Для своего творчества он использует настоящие черепа овец и баранов. Каждая работа обладает своей историей и отличается размером, техникой исполнения и узором. Михаил вдохновляется кружевами, вязаными крючком изделиями, архитектурой и старинными тканями.
Михаил Божок родился и вырос в Магадане, но его отец – белорус, а мама – украинка. Его бабушки и дедушки поехали осваивать Колыму – в советское время так можно было неплохо заработать. На родину отца Михаил вернулся в 2007 году. Выбрал Беларусь, потому что здесь живут родственники и здесь теплее, а в Магадане зима длится девять месяцев.

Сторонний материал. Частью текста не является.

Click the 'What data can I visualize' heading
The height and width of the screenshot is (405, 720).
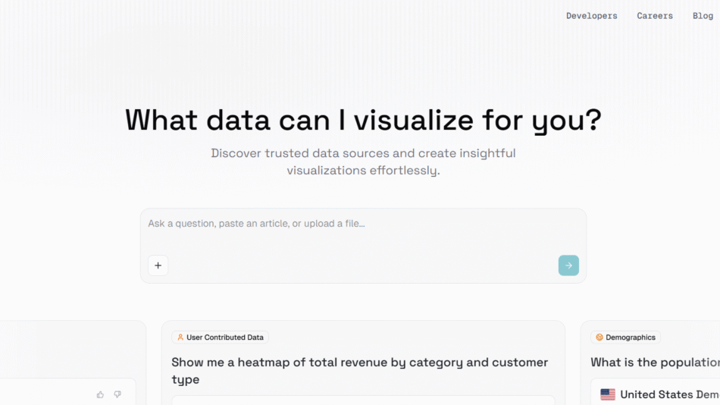363,120
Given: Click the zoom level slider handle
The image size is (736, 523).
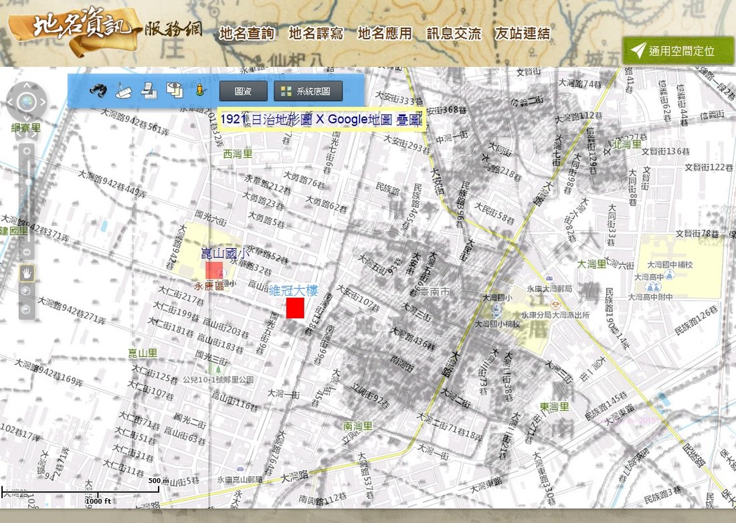Looking at the screenshot, I should 27,182.
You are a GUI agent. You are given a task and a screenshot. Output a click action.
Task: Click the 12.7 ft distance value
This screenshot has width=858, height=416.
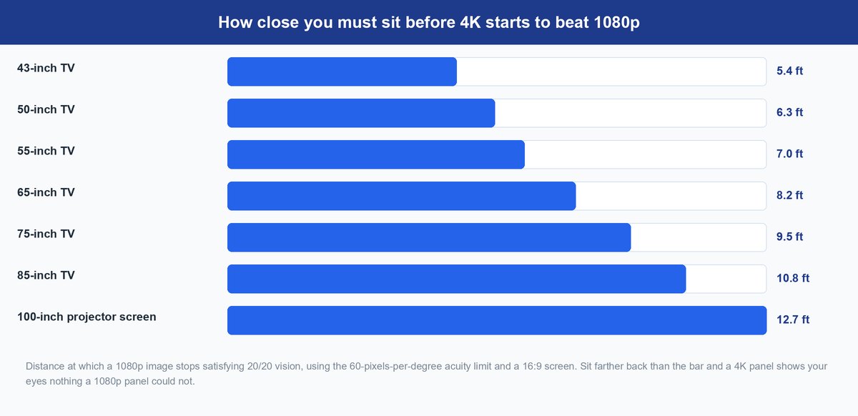point(793,320)
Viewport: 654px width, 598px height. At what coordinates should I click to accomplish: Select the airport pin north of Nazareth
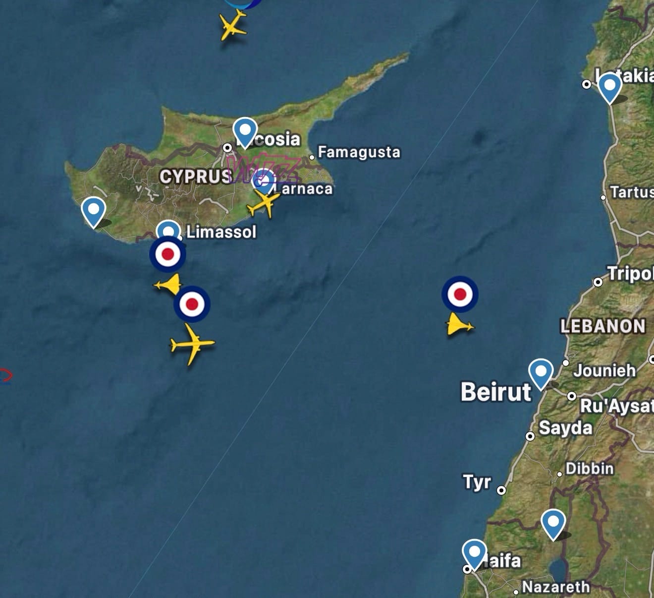[x=553, y=524]
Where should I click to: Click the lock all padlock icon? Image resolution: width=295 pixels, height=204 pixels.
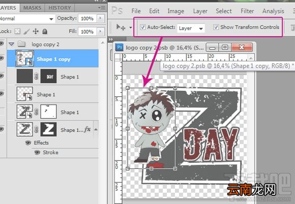pyautogui.click(x=45, y=31)
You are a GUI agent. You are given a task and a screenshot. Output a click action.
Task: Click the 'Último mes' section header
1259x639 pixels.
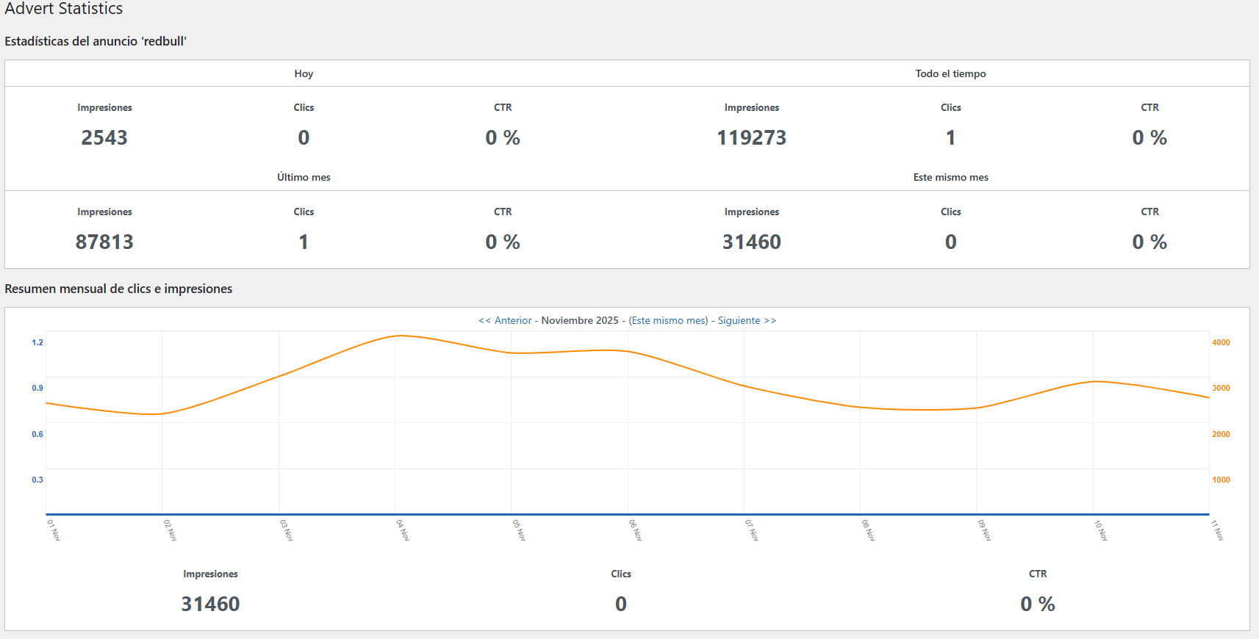tap(304, 177)
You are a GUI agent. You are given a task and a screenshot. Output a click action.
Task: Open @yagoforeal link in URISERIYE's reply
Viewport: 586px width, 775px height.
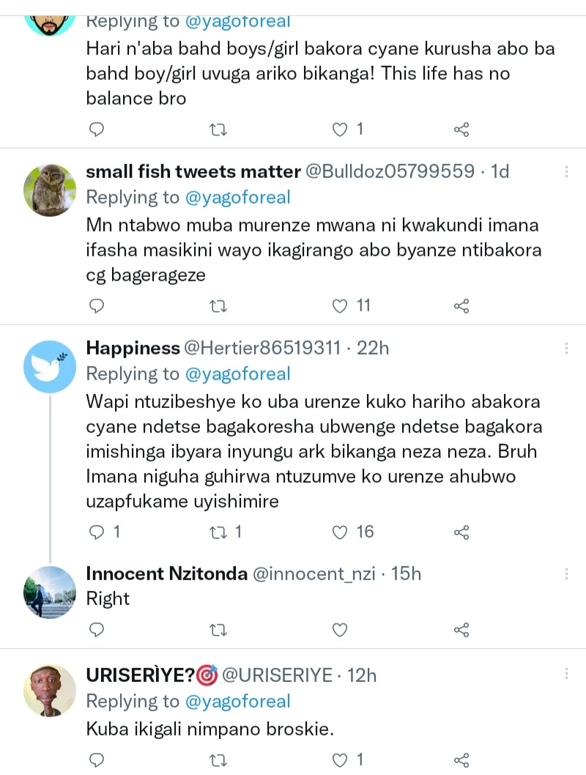coord(237,701)
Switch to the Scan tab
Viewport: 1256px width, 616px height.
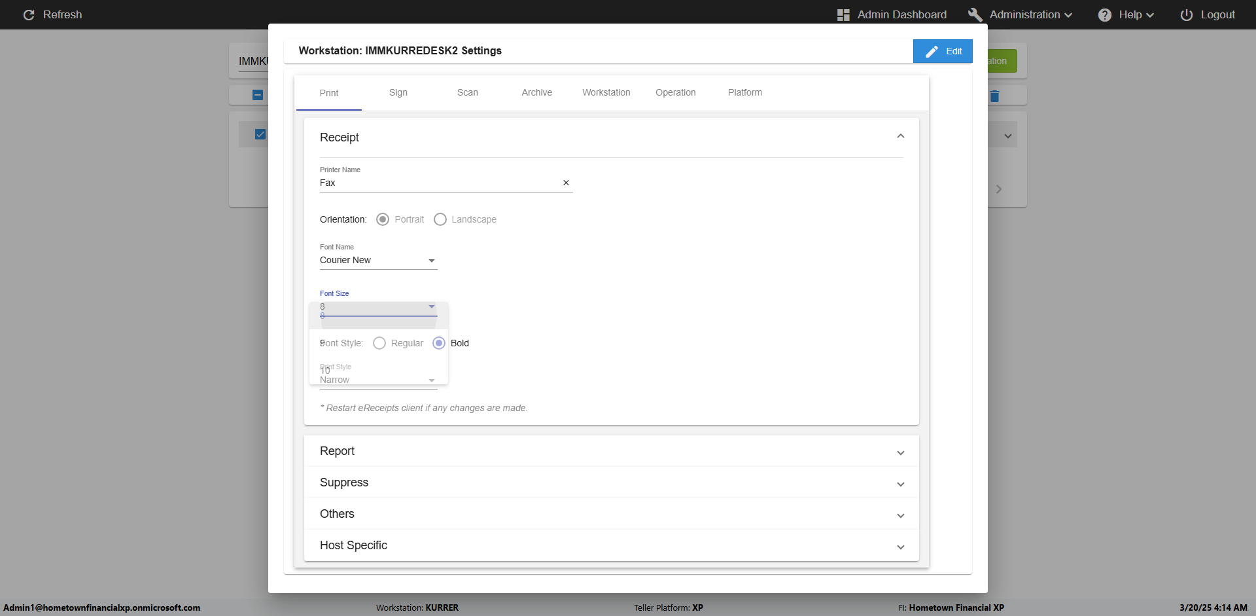[x=467, y=93]
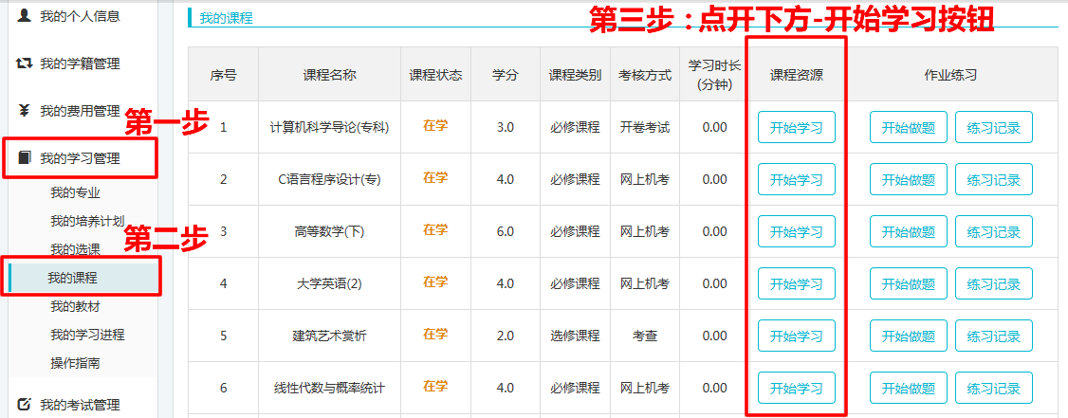1068x418 pixels.
Task: Open 我的专业 in the sidebar
Action: coord(75,193)
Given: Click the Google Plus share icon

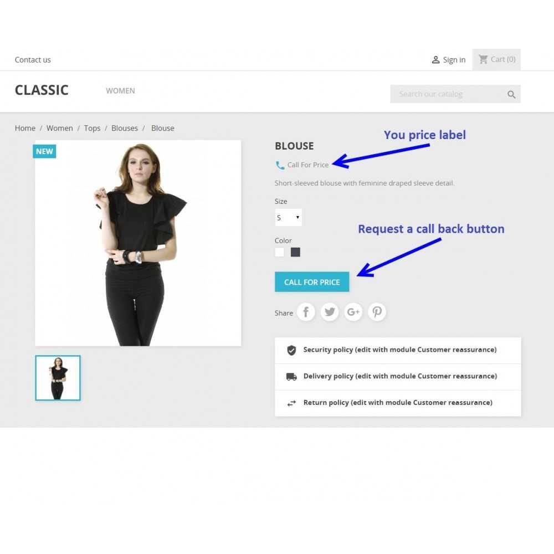Looking at the screenshot, I should click(x=353, y=312).
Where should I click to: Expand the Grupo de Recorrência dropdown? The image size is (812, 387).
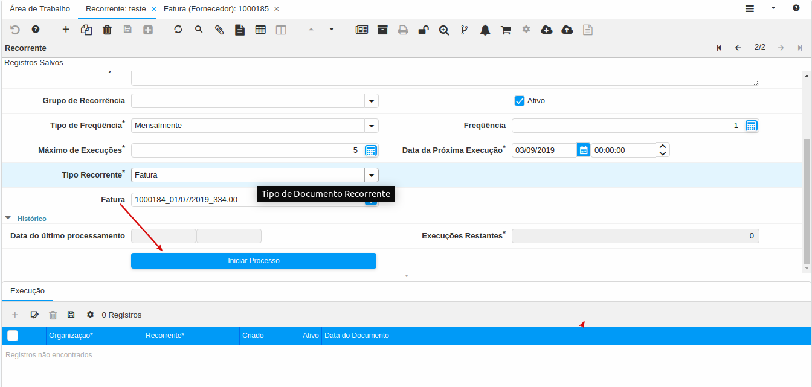371,101
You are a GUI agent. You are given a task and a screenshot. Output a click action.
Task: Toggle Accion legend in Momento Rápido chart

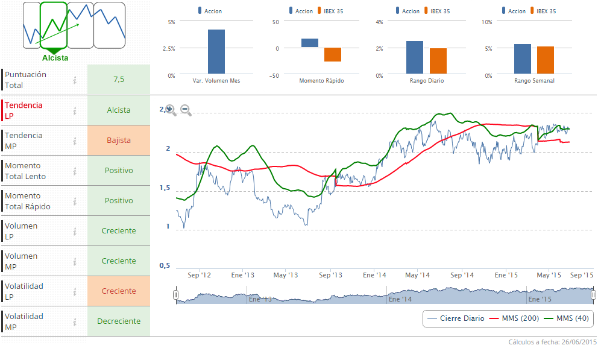pyautogui.click(x=300, y=11)
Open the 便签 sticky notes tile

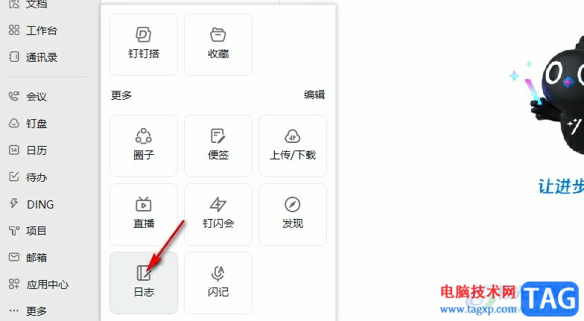coord(218,146)
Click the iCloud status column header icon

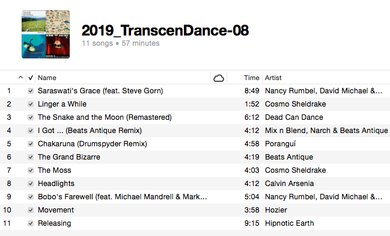219,78
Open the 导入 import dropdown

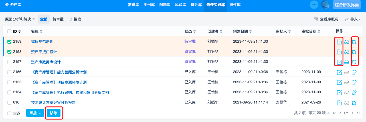[353, 19]
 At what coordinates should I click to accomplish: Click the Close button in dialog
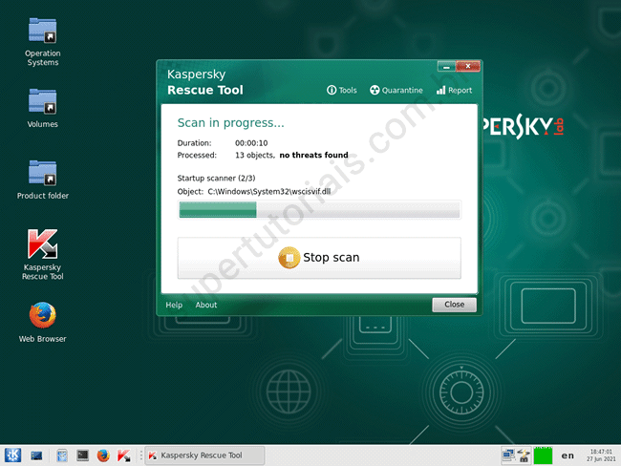coord(454,305)
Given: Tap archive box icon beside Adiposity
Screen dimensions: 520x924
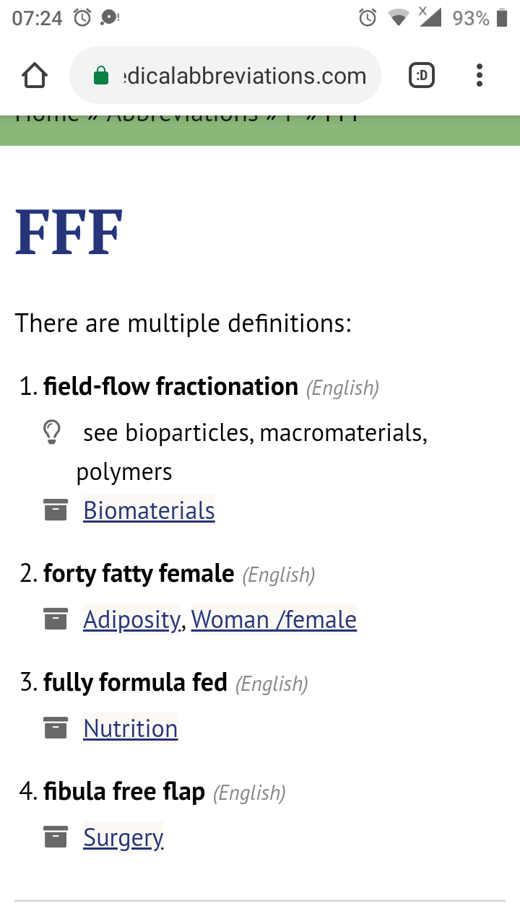Looking at the screenshot, I should (x=56, y=619).
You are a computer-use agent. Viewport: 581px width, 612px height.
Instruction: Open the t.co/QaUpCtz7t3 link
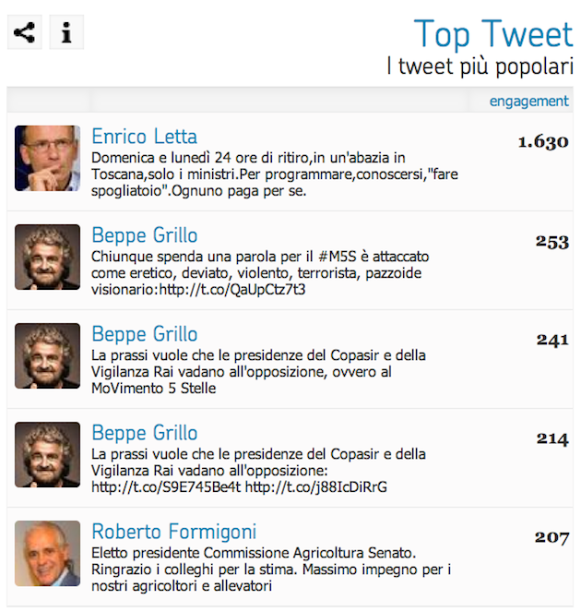(x=232, y=290)
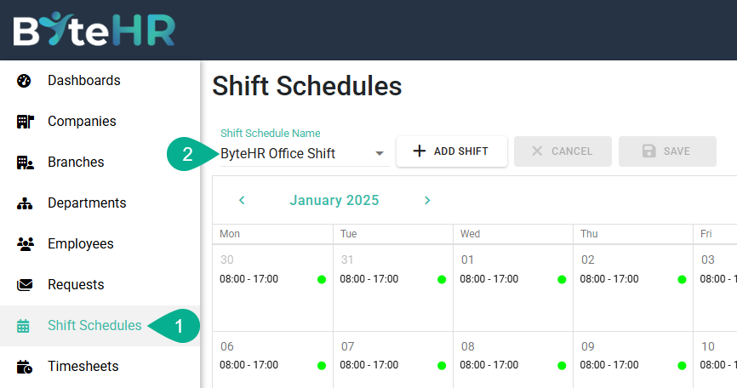Viewport: 737px width, 388px height.
Task: Click the Shift Schedules calendar icon
Action: point(24,326)
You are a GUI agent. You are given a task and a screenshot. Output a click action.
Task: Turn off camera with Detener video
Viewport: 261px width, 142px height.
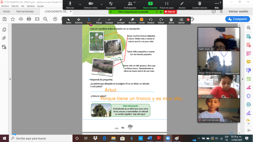(91, 5)
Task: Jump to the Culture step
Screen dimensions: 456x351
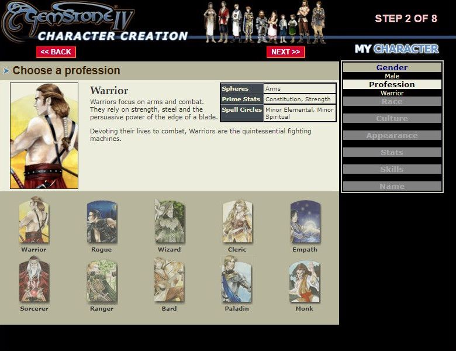Action: pos(392,119)
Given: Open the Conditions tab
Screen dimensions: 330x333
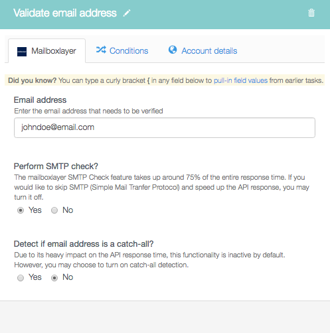Looking at the screenshot, I should [x=122, y=51].
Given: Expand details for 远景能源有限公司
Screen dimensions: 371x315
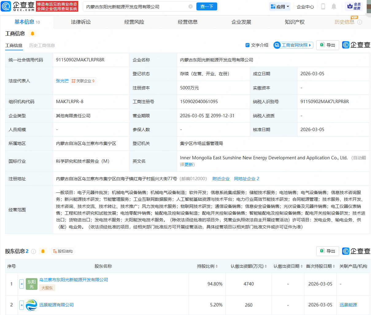Looking at the screenshot, I should (21, 305).
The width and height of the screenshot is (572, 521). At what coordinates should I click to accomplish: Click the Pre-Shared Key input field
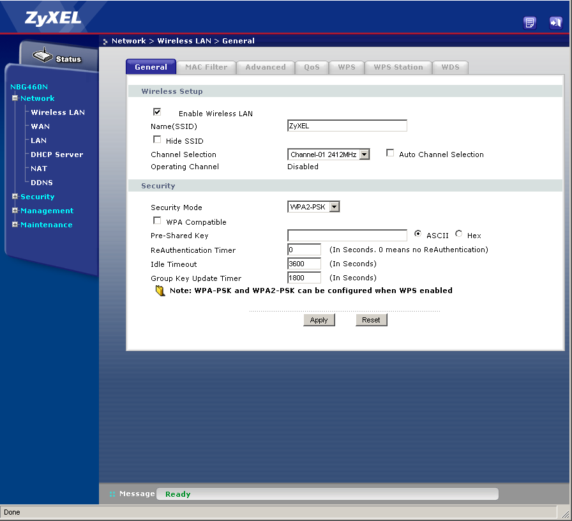347,236
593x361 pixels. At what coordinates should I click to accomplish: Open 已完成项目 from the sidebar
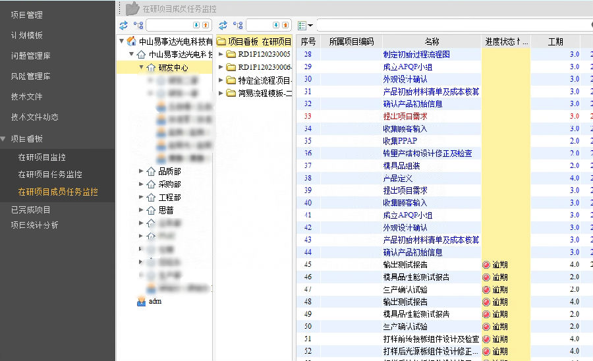(30, 209)
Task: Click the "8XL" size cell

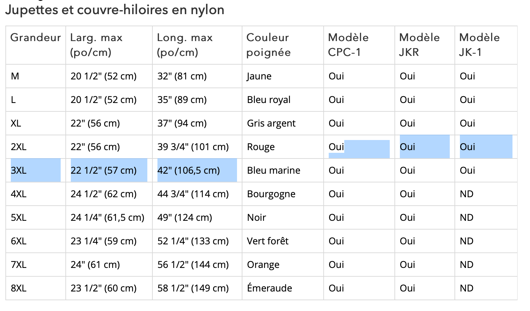Action: 19,288
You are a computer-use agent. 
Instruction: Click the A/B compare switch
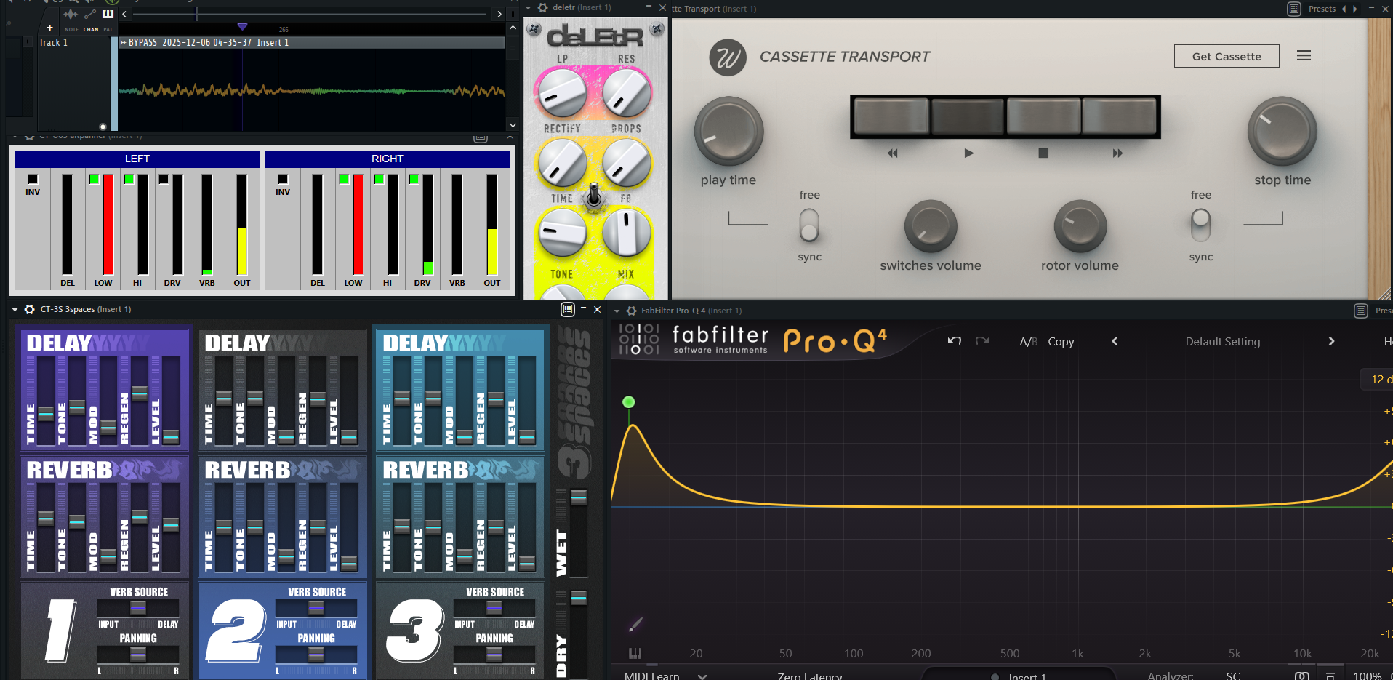click(1028, 342)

Михаил стал вырезать по черепам год назад. «Я был в магазине декора в "Арена-сити" и увидел череп бизона. Попросил, чтобы мне его показали – оказалось, что это гипсовая модель. Я огорчился и задумался: почему не продают настоящие, почему всё гипсовое и тяжелое?». Образование и профессия Михаила идеально подошли под его хобби. Он биолог, но уже десять лет работает графическим дизайнером.

Михаил не стал бы работать с черепами, если бы его девушке это не понравилось: «Но моя первая работа, неожиданно для меня самого, вызвала у неё лишь восхищение».

Черепа домашних животных Михаил покупает у заводчиков. На самом деле он такой не один: за головами «охотятся» и медики, и художники. Найти заводчиков было совсем несложно – например, под Минском есть фермерское хозяйство, которое разводит овец. А есть ещё и перекупщики, которые заказывают баранов или овец на мясо.

Больше всего ему нравится работать с черепами баранов и овец. Овечий череп среднего размера хорошо ложится в руку, с ним приятно работать. У коров и лошадей гораздо больше площадь для резьбы – на работу уходит гораздо больше времени. И рисунок другой: он должен состоять из более крупных деталей, чтобы хорошо смотрелся и читался.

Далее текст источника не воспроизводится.